70 meters underground for 100.000 years

September 2, 2016

NRA wants high-risk nuclear waste buried for 100,000 years




Highly radioactive waste from the decommissioning of nuclear reactors should be buried at depths beyond 70 meters for 100,000 years, the Nuclear Regulation Authority has decided.

Under the decision made Aug. 31, nuclear waste that would mainly consist of the control rods used in nuclear reactors would be buried in areas where earthquakes and volcanoes pose a minimal threat.

Electric power companies would be responsible for managing the buried waste for periods between 300 and 400 years. The central government would then take over and restrict entry and digging in the burial sites for a period of 100,000 years.

The NRA divides nuclear waste from the decommissioning process into four major categories depending on the radiation level: extremely high, high (L1), comparatively low (L2) and extremely low (L3).

The Aug. 31 decision applies to L1 waste. Disposal methods had already been decided for the other categories.

Nuclear waste categorized as having extremely high radiation levels is mainly from spent nuclear fuel. L2 level waste would mainly come from part of the reactor pressure vessel while L3 waste would be from piping surrounding the pressure vessel.

The depths at which waste is buried differs according to the radiation level.

Nuclear waste with extremely high radiation levels has to be buried deeper than 300 meters for a period of 100,000 years.

L2 waste will be buried at a depth between 10 and 20 meters, while L3 waste will be buried several meters underground.

The Federation of Electric Power Companies of Japan had calculated that if all 57 nuclear reactors in Japan were decommissioned, a total of about 8,000 tons of L1 nuclear waste would be produced.

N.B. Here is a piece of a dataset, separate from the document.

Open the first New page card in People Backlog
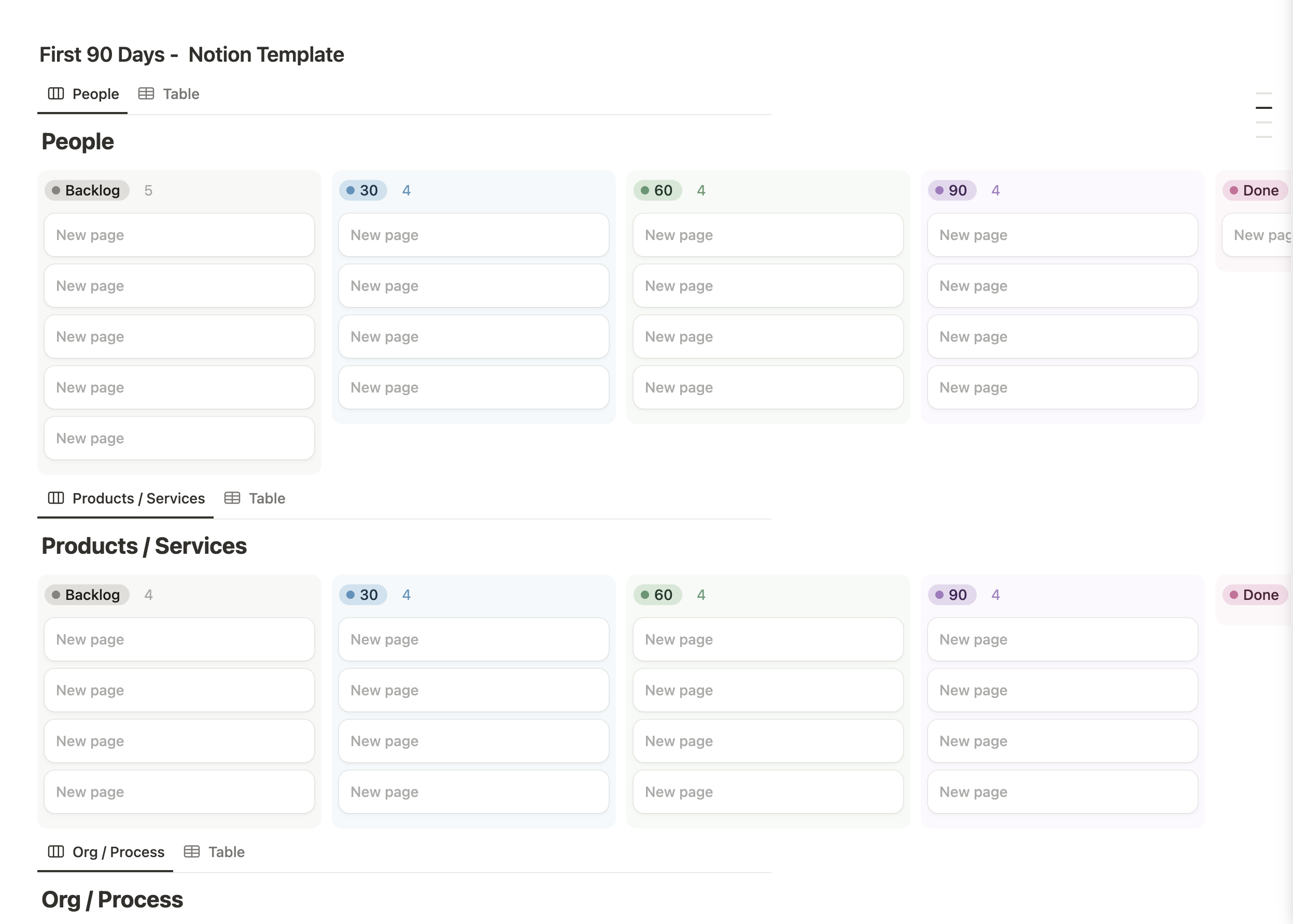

The NRA concluded that there was a necessity to encase L1 waste in concrete and bury it in bedrock deeper than 70 meters for at least 100,000 years.

The period in which electric power companies would manage the waste was set at between 300 and 400 years because a period of several tens of thousands of years is unrealistic.

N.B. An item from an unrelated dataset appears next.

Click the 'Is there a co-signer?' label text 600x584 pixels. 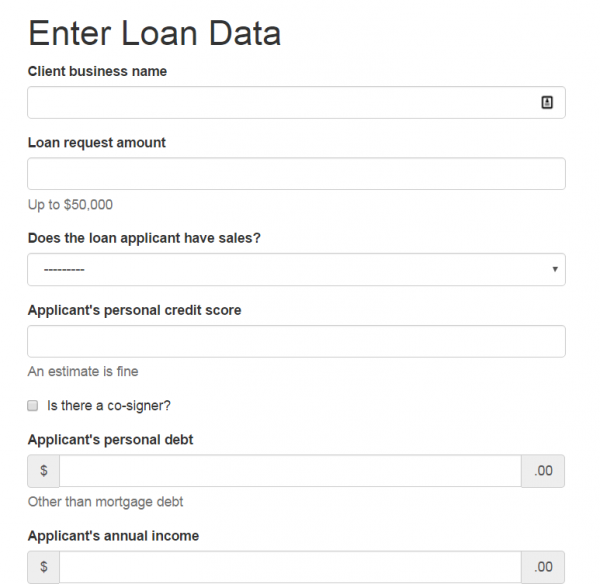pos(109,406)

Even though the burial methods have been decided on, the much more difficult task of deciding on which burial sites to use must still be resolved.

The electric power companies must acquire the sites to be used to bury nuclear waste.

Decommissioning work has begun at the Tokai reactor in Ibaraki Prefecture, once operated by the Japan Atomic Power Co.

The company received local approval in January 2016 for burying only L3 waste within the reactor grounds.

That is the only decision so far by any local community in Japan for accepting the burial of nuclear waste in their backyard. No local government has given the green light for a site to be used to bury L2 or L1 waste.

Consideration is also being given to possible burial sites for nuclear waste with extremely high radiation levels.

The sites have to be distant from volcanoes and active faults, but also in locations where transporting the waste would not be difficult.

That has led to the inclusion of a condition that the sites be within 20 kilometers of the coastline to be considered "highly appropriate" as a burial site.

The central government plans to present by the end of 2016 a map of possible sites that would be considered "scientifically promising" for the disposal of waste with extremely high radiation levels.